How Does Laser Cutting Work?

In laser cutting, a high-powered laser is channeled through precision optics and computer numerical control (CNC) to accurately direct the beam onto the material. The motion control system follows a predetermined pattern, guided by a CNC or G-code, ensuring precise cuts. The focused laser energy is capable of burning, melting, vaporizing, or blowing away material with the help of gas jets, resulting in a smooth, high-quality edge finish.

The laser beam originates from the excitation of lasing mediums via electrical discharges or lamps housed in a sealed container. The lasing material is amplified due to internal reflection against a partial mirror until it accumulates sufficient energy to emit a coherent monochromatic light beam. This beam is subsequently focused using mirrors or fiber optics, and directed through a lens to enhance its intensity.

At its focal point, the diameter of the laser beam can be narrower than 0.01 inches (0.32 mm), with the potential for kerf widths as tight as 0.004 inches (0.10mm), which depends largely on the thickness of the material being cut.
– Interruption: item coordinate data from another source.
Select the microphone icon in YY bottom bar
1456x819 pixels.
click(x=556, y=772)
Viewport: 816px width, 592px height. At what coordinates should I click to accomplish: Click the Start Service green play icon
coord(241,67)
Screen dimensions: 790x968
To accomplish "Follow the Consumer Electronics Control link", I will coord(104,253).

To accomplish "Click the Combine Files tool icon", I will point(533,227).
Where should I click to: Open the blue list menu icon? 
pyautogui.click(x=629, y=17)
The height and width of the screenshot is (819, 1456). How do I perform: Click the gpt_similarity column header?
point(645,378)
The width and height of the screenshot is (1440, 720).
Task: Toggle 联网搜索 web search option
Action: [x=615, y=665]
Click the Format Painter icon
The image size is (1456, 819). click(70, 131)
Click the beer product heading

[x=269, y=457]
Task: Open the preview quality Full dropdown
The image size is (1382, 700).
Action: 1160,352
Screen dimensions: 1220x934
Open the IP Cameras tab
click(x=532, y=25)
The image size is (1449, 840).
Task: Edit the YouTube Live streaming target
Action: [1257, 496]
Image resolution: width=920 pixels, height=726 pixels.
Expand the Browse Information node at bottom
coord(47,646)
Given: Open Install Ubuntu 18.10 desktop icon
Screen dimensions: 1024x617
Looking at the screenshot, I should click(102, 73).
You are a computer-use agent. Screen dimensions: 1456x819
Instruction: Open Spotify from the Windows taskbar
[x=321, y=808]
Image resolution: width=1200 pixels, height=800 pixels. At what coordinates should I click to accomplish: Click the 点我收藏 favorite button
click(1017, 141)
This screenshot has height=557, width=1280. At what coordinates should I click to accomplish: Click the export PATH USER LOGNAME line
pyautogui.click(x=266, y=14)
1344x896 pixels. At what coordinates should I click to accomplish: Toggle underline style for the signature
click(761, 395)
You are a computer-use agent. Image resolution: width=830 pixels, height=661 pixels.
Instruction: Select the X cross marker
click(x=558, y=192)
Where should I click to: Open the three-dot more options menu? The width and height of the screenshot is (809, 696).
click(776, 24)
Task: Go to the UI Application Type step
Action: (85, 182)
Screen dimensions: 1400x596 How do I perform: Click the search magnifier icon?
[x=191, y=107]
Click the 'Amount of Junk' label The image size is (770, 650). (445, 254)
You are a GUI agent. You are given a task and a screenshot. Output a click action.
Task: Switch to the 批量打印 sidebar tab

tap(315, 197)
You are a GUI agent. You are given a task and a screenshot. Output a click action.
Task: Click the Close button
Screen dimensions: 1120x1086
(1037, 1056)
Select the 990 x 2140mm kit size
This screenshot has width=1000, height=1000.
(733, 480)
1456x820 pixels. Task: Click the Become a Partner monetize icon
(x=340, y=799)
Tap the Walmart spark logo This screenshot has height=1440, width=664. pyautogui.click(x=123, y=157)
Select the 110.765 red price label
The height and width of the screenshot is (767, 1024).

When initiating the laser cutting process from a location that is not on the material's edge, a technique called piercing is employed. A high-power pulsed laser generates a small hole in the material—this might take approximately 5 to 15 seconds to penetrate a 0.5-inch-thick (13 mm) stainless steel sheet.

Types of Laser Cutting

The laser cutting process can be categorized into three primary types: CO2 laser, neodymium (Nd) laser, and neodymium yttrium-aluminium-garnet (Nd:YAG) laser. CO2 lasers are commonly employed for precise cutting, boring, and engraving tasks, while Nd lasers are particularly used for high-energy, low repetition rate activities, and Nd:YAG lasers cater to high-power boring and engraving needs.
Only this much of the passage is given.